Life has been very good lately. I know I am feeling my usual happy self even upon rising. I know it's a combination of the meds and therapy. But, that's ok, this is how I used to be. It's good to be active again-my home, gardens, beads, crochet, etc. Of course I know I have to stay on the meds awhile, and that's ok too. I really don't want to go back to all that "blue funk" crap anymore. Life is just to short. Even the Doctor who did my colonoscopy said that with meds one gets over the depression twice as fast. Yea!!
I enjoy talking with my therapist. It's nice to have someone to talk to about things going on with me. I am moving on in the therapy, we are now working on my self image and body image. How cool is that? I don't remember having a really close girlfriend when I was younger to be able to do that with. You know, how do I come off to other people, does this make-up look good, hairstyle, dress. Right now I am working on not seeming arrogant when I meet people. I'm not arrogant, but more like a teacher when people ask me questions. I can also seem a bit standoffish when I am reading something in an office or anywhere. I just get into what I am reading. That comes from to many years of just being alone with no other adults to talk to. Books became my friends. Sooooo we are trying to change that. I also move with-in myself when problems arise.
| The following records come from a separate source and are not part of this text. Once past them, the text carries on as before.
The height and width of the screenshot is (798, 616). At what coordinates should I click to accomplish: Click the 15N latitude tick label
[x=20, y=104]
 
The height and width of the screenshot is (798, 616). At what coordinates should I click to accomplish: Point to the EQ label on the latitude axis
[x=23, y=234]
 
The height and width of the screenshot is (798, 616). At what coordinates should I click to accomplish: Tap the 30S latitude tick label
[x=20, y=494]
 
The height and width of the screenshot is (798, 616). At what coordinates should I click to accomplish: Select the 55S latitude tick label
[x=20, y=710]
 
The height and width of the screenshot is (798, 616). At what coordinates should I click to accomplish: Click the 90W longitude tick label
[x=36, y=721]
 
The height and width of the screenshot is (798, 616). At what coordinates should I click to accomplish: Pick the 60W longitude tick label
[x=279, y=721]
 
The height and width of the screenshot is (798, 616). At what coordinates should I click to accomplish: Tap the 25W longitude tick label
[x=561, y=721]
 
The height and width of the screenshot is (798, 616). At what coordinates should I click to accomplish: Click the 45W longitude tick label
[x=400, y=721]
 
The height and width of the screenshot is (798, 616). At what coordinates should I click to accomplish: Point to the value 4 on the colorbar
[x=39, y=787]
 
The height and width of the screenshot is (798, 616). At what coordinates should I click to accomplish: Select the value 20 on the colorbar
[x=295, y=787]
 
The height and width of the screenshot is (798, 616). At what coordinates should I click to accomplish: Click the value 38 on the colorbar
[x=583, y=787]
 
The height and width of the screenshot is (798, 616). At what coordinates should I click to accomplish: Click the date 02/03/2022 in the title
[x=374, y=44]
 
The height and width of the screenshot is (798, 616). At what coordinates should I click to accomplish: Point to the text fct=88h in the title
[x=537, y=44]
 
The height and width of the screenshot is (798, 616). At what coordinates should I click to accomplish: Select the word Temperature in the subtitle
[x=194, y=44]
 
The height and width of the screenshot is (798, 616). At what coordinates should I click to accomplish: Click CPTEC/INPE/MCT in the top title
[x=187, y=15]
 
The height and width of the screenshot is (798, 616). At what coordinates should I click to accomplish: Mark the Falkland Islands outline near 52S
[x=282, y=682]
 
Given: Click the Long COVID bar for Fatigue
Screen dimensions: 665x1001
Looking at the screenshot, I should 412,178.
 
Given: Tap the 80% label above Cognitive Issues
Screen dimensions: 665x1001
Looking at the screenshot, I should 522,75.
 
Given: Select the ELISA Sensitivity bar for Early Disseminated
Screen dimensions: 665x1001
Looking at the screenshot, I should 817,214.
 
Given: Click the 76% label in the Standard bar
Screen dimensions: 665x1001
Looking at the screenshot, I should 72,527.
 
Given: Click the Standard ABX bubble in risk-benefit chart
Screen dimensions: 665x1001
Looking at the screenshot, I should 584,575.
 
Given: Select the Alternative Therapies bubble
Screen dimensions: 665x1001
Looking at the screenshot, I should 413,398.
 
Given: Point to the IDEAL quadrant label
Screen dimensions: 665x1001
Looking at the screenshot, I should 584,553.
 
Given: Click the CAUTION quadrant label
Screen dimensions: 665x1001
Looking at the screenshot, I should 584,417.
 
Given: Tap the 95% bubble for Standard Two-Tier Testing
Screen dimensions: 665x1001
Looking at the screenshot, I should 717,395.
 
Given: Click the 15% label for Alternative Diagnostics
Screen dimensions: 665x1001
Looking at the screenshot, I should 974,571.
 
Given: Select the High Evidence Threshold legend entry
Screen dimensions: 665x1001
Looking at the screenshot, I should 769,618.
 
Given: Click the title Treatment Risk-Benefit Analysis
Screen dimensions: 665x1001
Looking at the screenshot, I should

I just gotta start letting people know what's up when those times happen.
Today is a wonderful day. The sun is shining. It is suppose to get up into the 90's!! It's my usual housework day. Nice to have moved the dust around and the floors swept and washed. Smells good when the heat comes up-LOL
Tomorrow, I hope we are going to go back down to Balboa Island as they are having an art walk. Ah spending the day looking at beautiful art, on the bay. What could be better than that?
Also, PLEASE, remember that tomorrow is also "MT Saint Helen's day. On May 18th 1980 the mountain erupted. 20 some people lost their lives, and the area around the mountain was changed forever. I will never forget hearing the blast from over 200 miles away. Thank you.